=== DATASET RECORDS ===
## start
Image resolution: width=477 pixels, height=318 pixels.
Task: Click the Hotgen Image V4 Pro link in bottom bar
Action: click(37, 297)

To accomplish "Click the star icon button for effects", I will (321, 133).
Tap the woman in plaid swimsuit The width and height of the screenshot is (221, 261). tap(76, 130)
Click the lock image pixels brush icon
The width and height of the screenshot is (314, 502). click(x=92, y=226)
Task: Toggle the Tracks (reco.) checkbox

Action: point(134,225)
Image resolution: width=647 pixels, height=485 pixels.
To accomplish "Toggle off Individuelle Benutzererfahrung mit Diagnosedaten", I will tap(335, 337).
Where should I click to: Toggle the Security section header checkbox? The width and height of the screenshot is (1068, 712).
## end
## start
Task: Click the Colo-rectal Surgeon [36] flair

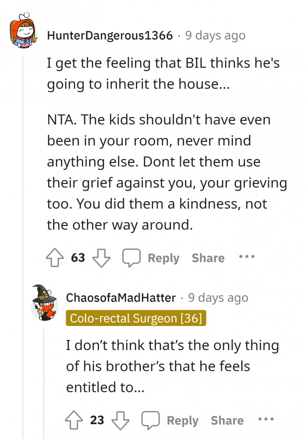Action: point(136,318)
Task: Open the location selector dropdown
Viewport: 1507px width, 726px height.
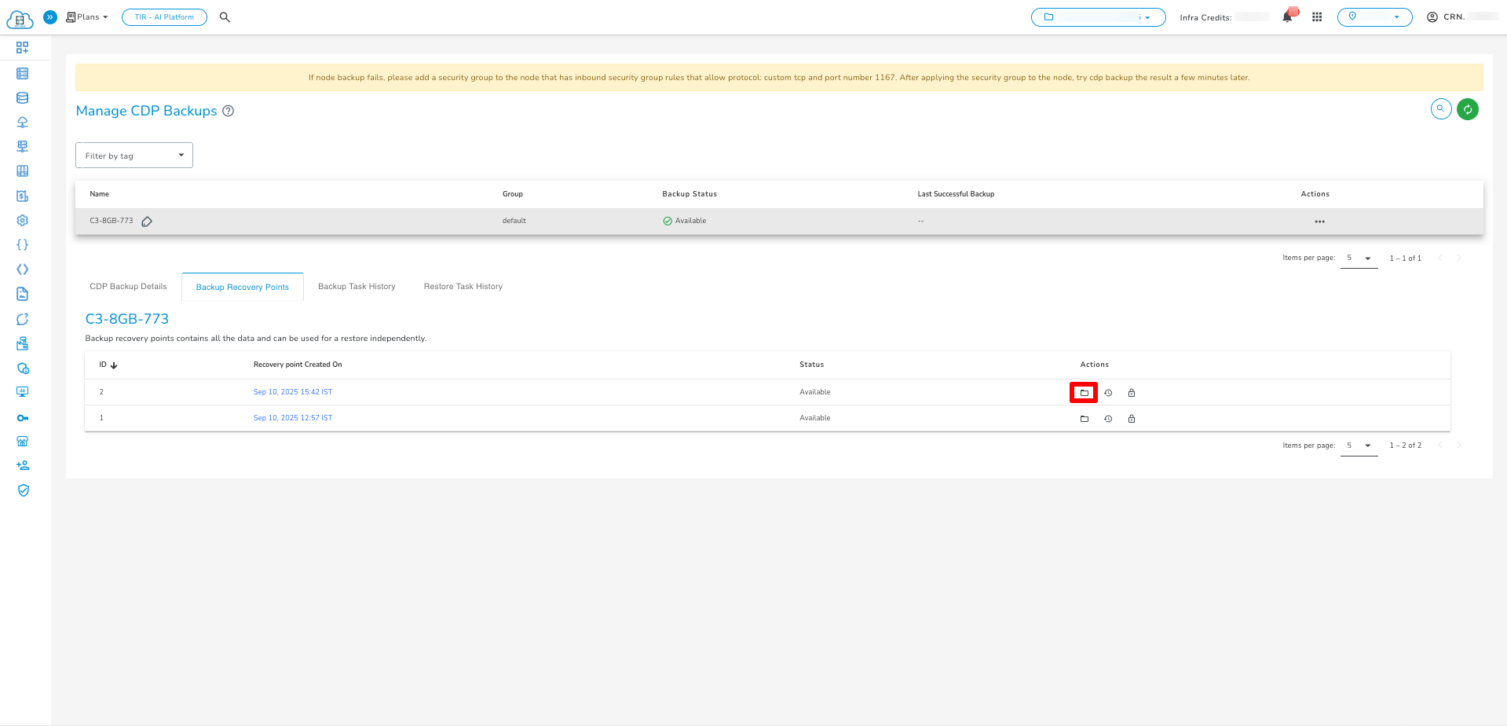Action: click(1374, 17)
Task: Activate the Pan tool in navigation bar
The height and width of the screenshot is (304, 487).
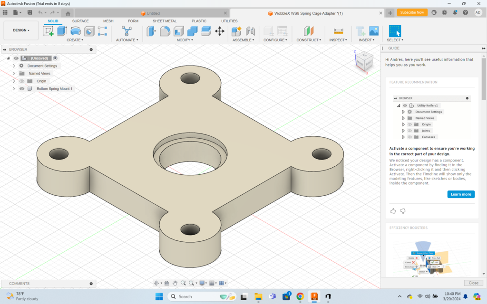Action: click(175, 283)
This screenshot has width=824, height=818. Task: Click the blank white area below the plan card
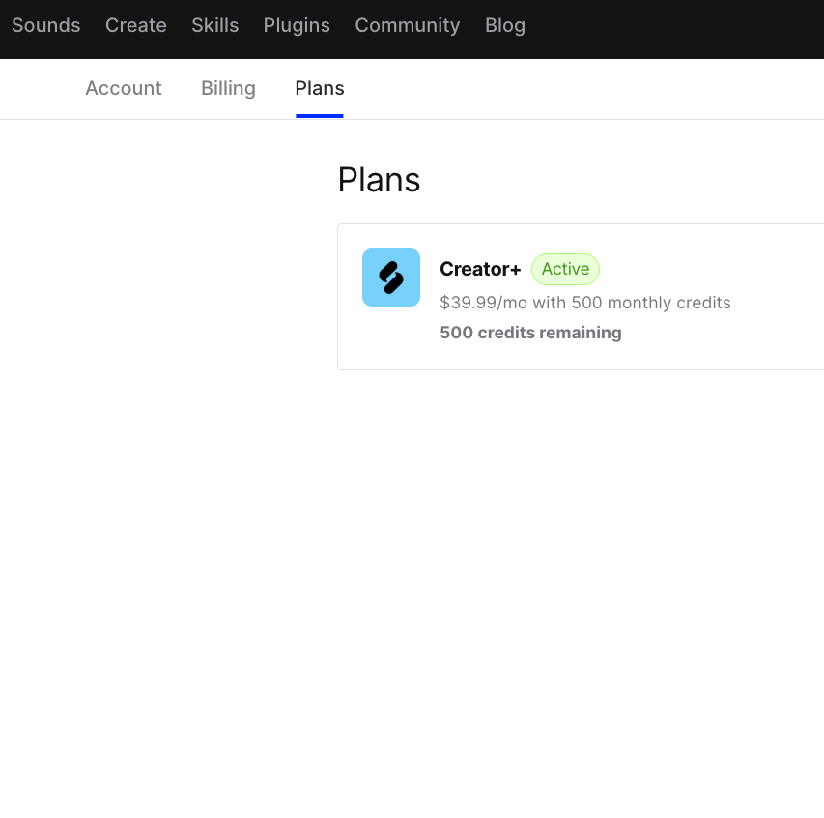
## end
## start
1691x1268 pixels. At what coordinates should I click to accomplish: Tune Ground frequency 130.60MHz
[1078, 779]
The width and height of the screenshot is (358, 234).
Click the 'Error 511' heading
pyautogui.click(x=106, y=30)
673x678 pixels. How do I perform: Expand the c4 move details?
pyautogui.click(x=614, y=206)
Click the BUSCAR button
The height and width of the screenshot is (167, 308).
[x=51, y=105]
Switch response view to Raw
## end
=== STATED PROBLEM ===
Put the entries from the line with "Image resolution: width=477" up to and including the line with "Where should I" into a JSON list of strings, one string per line, leaving out blank lines.

=== FINAL RESULT ===
[
  "Image resolution: width=477 pixels, height=318 pixels.",
  "Task: Click the Hotgen Image V4 Pro link in bottom bar",
  "Action: click(37, 297)",
  "To accomplish \"Click the star icon button for effects\", I will (321, 133).",
  "Tap the woman in plaid swimsuit The width and height of the screenshot is (221, 261). tap(76, 130)",
  "Click the lock image pixels brush icon",
  "The width and height of the screenshot is (314, 502). click(x=92, y=226)",
  "Task: Toggle the Tracks (reco.) checkbox",
  "Action: point(134,225)",
  "Image resolution: width=647 pixels, height=485 pixels.",
  "To accomplish \"Toggle off Individuelle Benutzererfahrung mit Diagnosedaten\", I will tap(335, 337).",
  "Where should I click to: Toggle the Security section header checkbox? The width and height of the screenshot is (1068, 712)."
]